Wednesday, September 24, 2008

New Year's Eve (Photo Version)

My father had my photos thrown away when I was in the Cukoo's Nest. They were sitting there in a Moishe's storage room in Queens. It wasn't deliberate. But the photos I took for that photo album I knew could never be recreated.
The party was at Vicky Rappoport's New Year's Eve party in the mid-1980s. I knew I would probably never or hardly ever see any of these people. I was either a freshman or sophomore in college.
I have to describe what I remember, or else the memories will fade.
Here's the photo album, in words.

John Huddle, in his father's living room on Rittenhouse. Huddle is eating a fudge popsicle (hey, no wise comments on that).
Robin Kreisberg, looking quizzically at a bottle of the cheap champagne he had just bought outside Circle Liquor in Chevy Chase DC.
Scott Wilkerson laughing, in a car going to the party, with a Milwaukee's Best can next to his face.
A crowd shot in Vicky's kitchen, with too many guys and not enough girls. Scott McLeod is looking at the camera, with his hair tinted a Sting-like blond. Some of the heads in the photo are black, so at least it was an integrated gig.
Jeff "Swaz" Dlemini in a blue and black sweater, with a boxy haircut that makes him look authentically African.
The other identifiable black guy, Martin Yancey, in a pink polo shirt, in a different shot. I think Kenny Kiron, looking hirsute, was in this shot too. If not, he was in another shot.
Joe Flint, with his face buried in a transparent beer cup. He is wearing a black Ramones-style jacket. His hair is wanna-be orange on top, not quite there.
Another crowd shot in the kitchen, this one with Keith Campbell in it, but just Huddle otherwise identifiable.

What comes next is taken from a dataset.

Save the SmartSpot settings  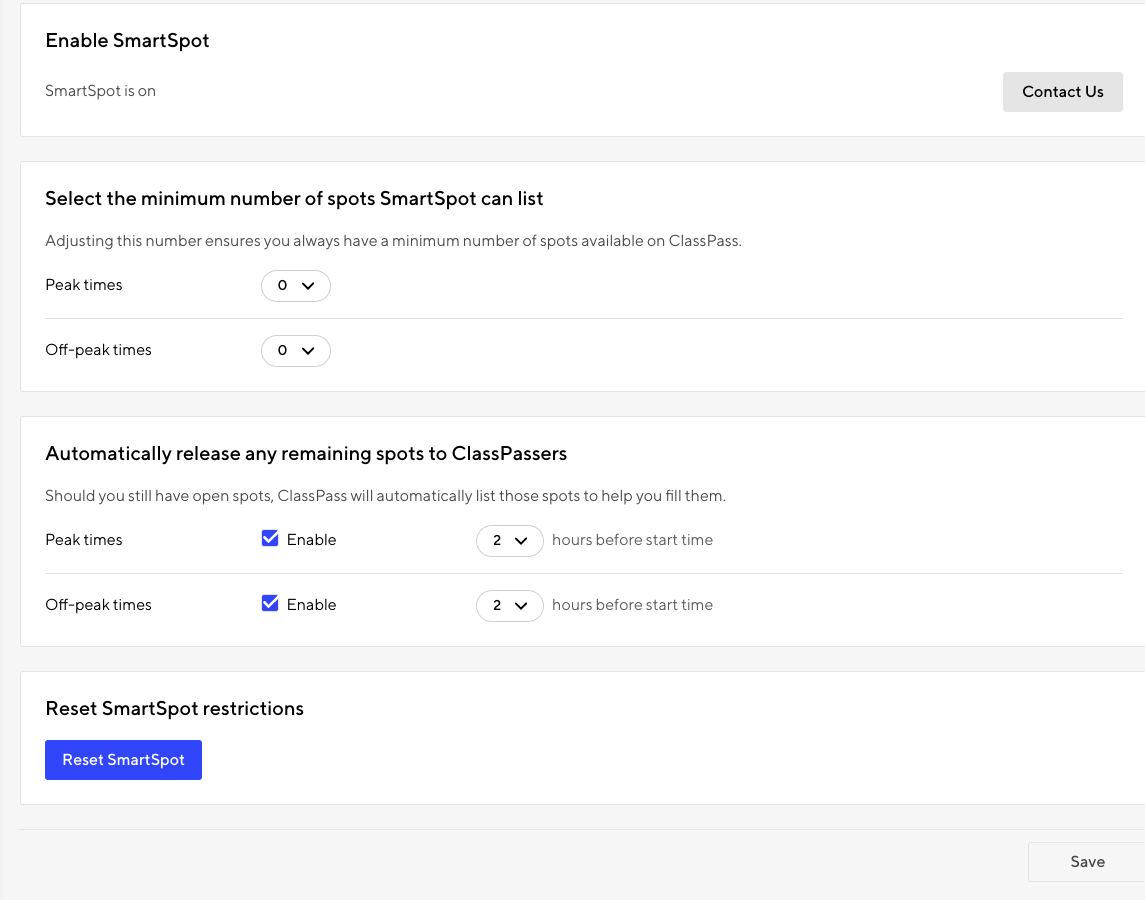point(1086,861)
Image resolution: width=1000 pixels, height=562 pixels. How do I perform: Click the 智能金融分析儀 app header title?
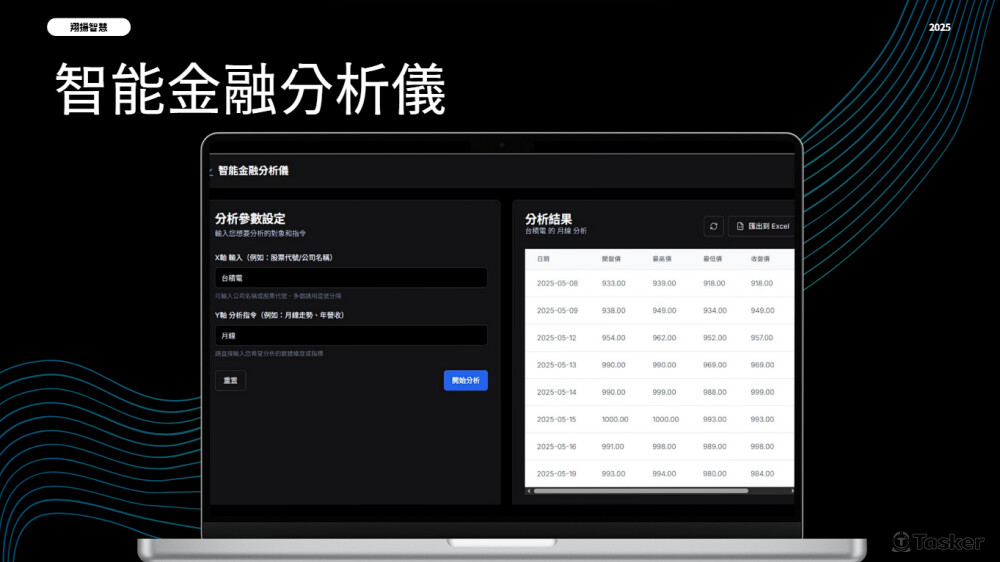coord(253,170)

In retrospect, what was remarkable in the photos was a lack of girls. Now I know they were there, but my prejudices came through. I wanted shots of the Brewski Brothers in action.
It's like my brother (older) said. "Those guys don't like girls." Not meaning sexually, but that the Brothership admitted no females. Jesus, it was the Hoog who poured a beer over my head to christen me.

But like I said, I knew. This group would never be together all as one as in a long time, probably never.
Driving down to Tulane for Sophomore year with a college friend to go to the beginning of the semester, me and my college buddy Anthony Rotelli stopped in DC for a party before leaving again.
After the party was over, I asked him how he liked my friends. "How could anybody not like those guys?" he said. Kreisberg would be proud.